- Seitentext
Sehr schöner Artikel! Besonders der letzte Satz spricht mir aus dem Herzen. Ich bin auch so eine! Obwohl ich mich nicht als romantisch bezeichnen würde. Die Große Liebe leben und Romantik sind meiner Erfahrung nach zwei ziemlich verschiedene Paar Schuhe!
Genau das meinte ich auch mit „Liebe ist eine Entscheidung.“ – ich glaube auch, dass ein bisschen Arbeit immer mit dazu gehört.
Du hast so recht! Warum nur wird der glaube an die ewige, romantische Liebe momentan mit Infantilität und Naivität gleich gesetzt? Klar, es gibt hohe Scheidungsraten, aber eben auch die Paare, die aus Liebe für immer zusammen bleiben – nicht nur aus Gewohnheit oder Verpflichtung.

- Bereitgestellte Daten
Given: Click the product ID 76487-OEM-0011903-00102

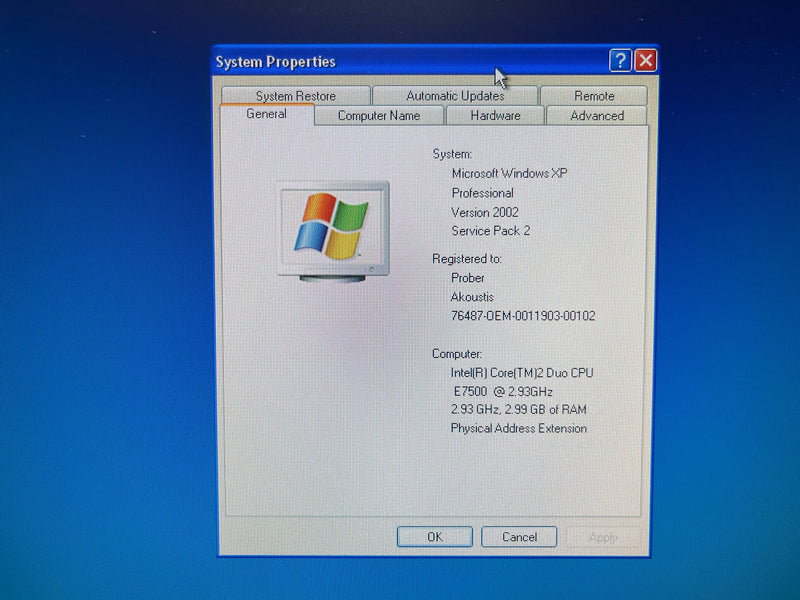Looking at the screenshot, I should pos(523,316).
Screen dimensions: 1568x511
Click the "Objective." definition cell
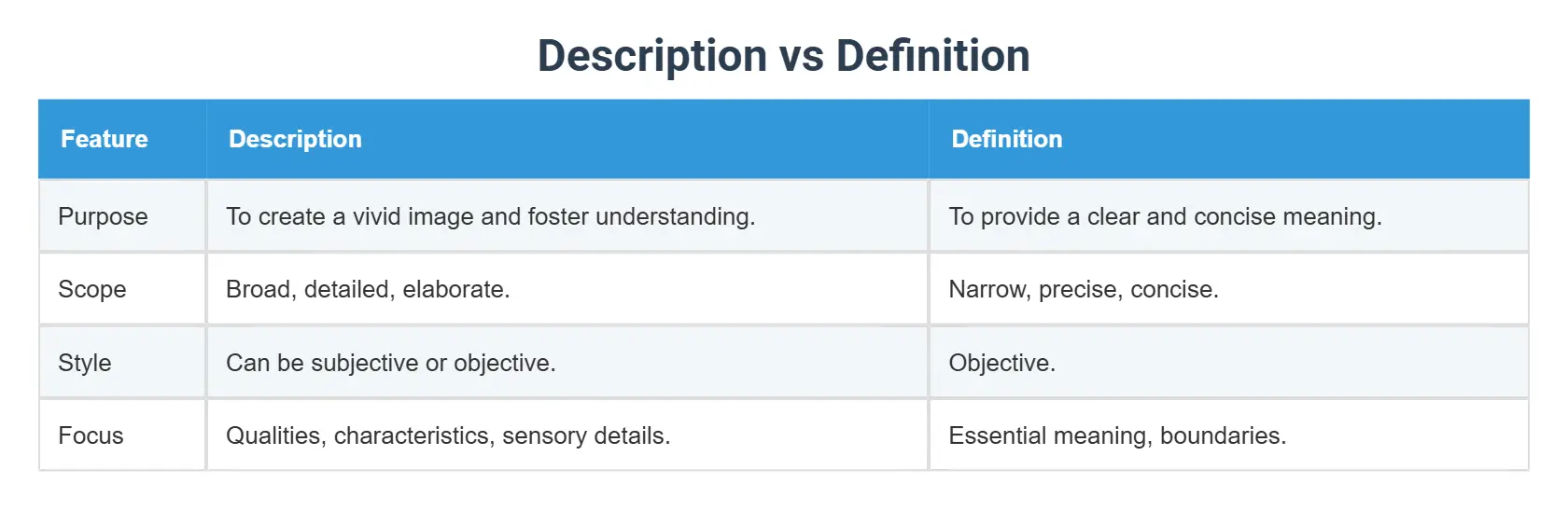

- Ziel 1
Gib den Abschnitt aus dem Seitentext wortgetreu wieder, beginnend bei „Sehr schöner Artikel!“ und endend bei „Gewohnheit oder Verpflichtung.“.
- Ziel 2
Welche zwei Dinge sind laut Seitentext zwei ziemlich verschiedene Paar Schuhe?

- Richtiges Ergebnis 1
Sehr schöner Artikel! Besonders der letzte Satz spricht mir aus dem Herzen. Ich bin auch so eine! Obwohl ich mich nicht als romantisch bezeichnen würde. Die Große Liebe leben und Romantik sind meiner Erfahrung nach zwei ziemlich verschiedene Paar Schuhe!
Genau das meinte ich auch mit „Liebe ist eine Entscheidung.“ – ich glaube auch, dass ein bisschen Arbeit immer mit dazu gehört.
Du hast so recht! Warum nur wird der glaube an die ewige, romantische Liebe momentan mit Infantilität und Naivität gleich gesetzt? Klar, es gibt hohe Scheidungsraten, aber eben auch die Paare, die aus Liebe für immer zusammen bleiben – nicht nur aus Gewohnheit oder Verpflichtung.

- Richtiges Ergebnis 2
Die große Liebe leben und Romantik.